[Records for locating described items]
================

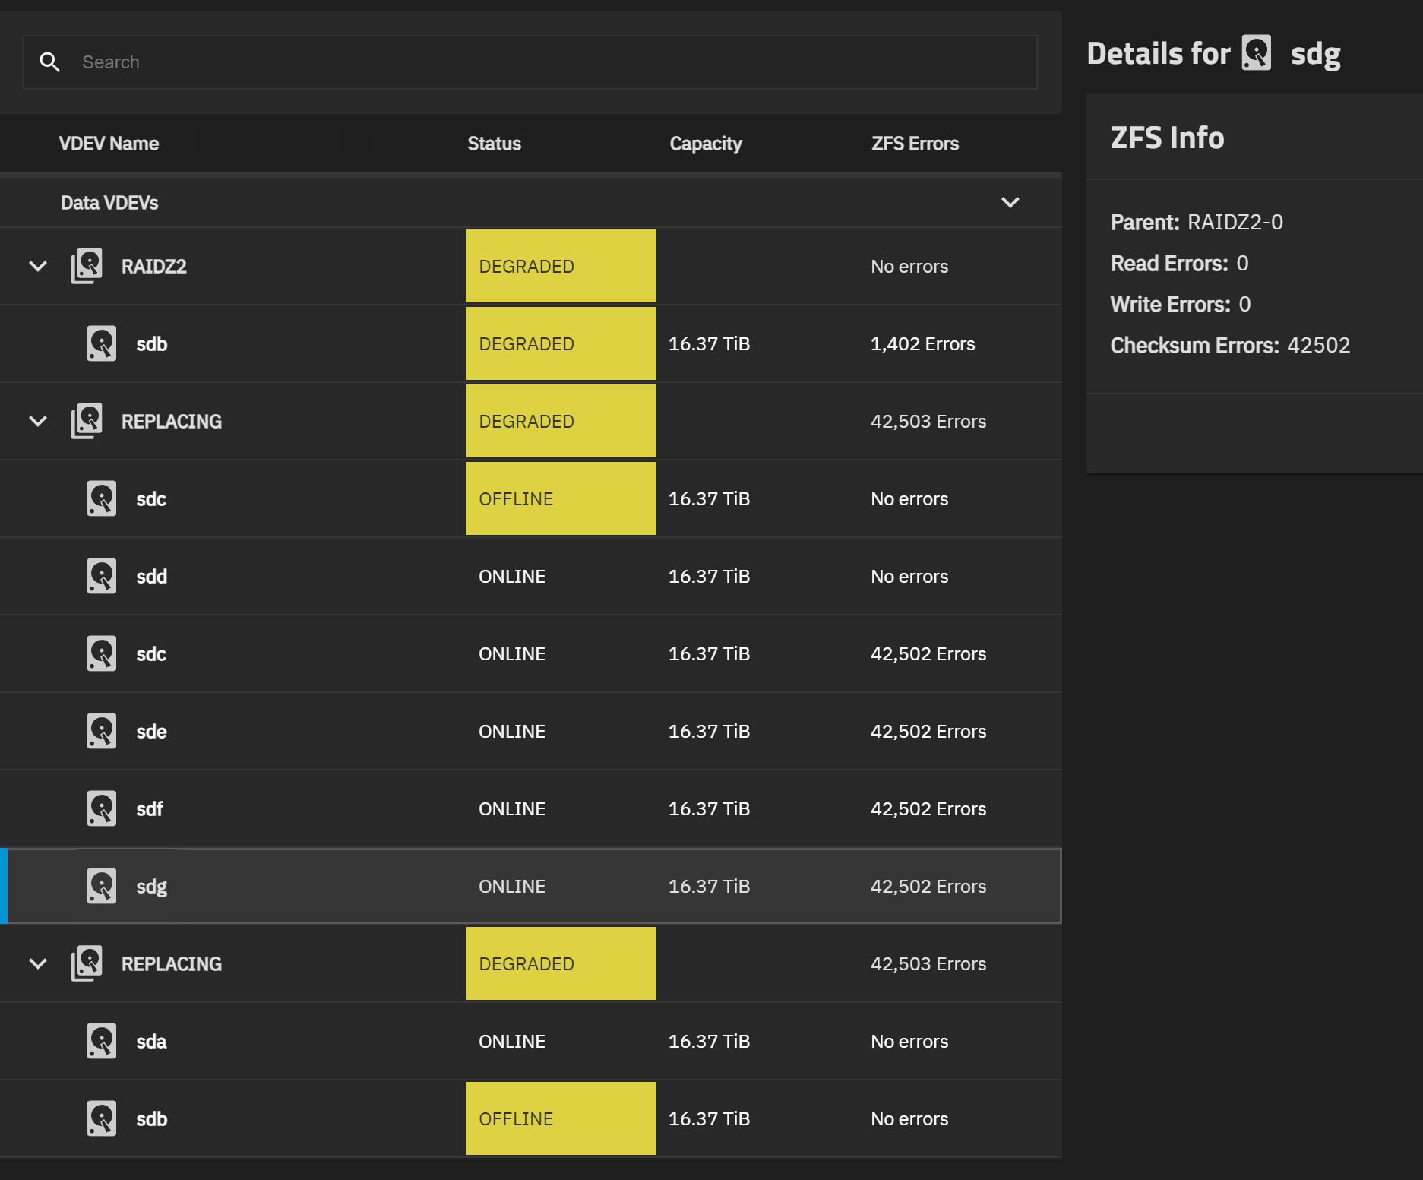This screenshot has width=1423, height=1180.
Task: Collapse the first REPLACING group
Action: (38, 421)
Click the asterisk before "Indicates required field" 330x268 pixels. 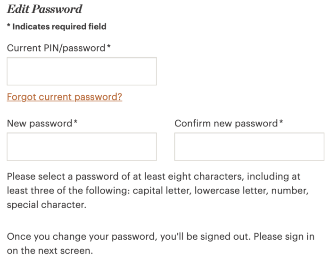8,26
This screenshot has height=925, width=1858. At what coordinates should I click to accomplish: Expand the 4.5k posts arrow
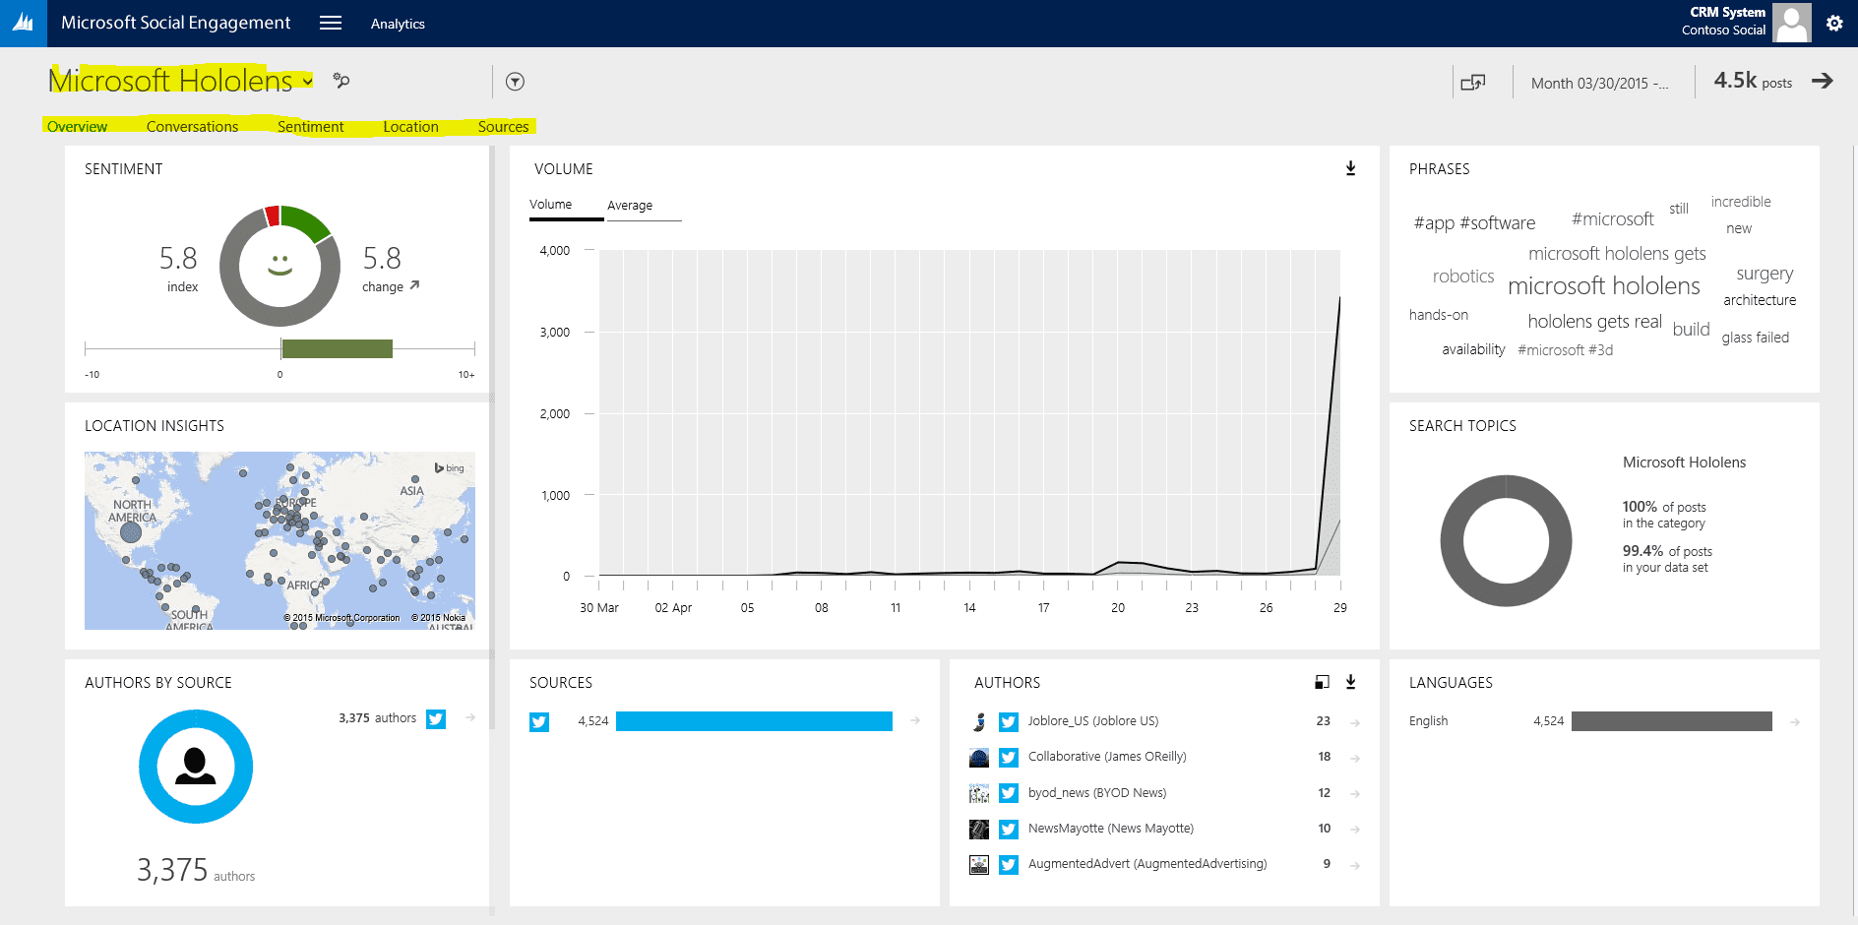click(x=1822, y=81)
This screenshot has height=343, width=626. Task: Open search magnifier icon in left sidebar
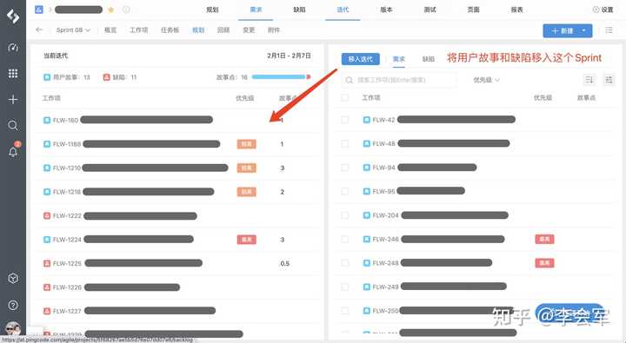(x=13, y=125)
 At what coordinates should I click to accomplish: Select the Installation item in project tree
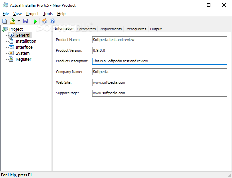(26, 41)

================

• **TASK DIRECTIONS**: Please arrange the stretch of the items from the line that contains "This screenshot has height=925, width=1858." through their end as a JSON list of strings, one string per line, with blank lines and pictures left out.

• **THE ANSWER**:
[
  "This screenshot has height=925, width=1858. At what coordinates should I click to accomplish: Expand the 4.5k posts arrow",
  "click(x=1822, y=81)",
  "This screenshot has height=343, width=626. Task: Open search magnifier icon in left sidebar",
  "(x=13, y=125)",
  " At what coordinates should I click to accomplish: Select the Installation item in project tree",
  "(26, 41)"
]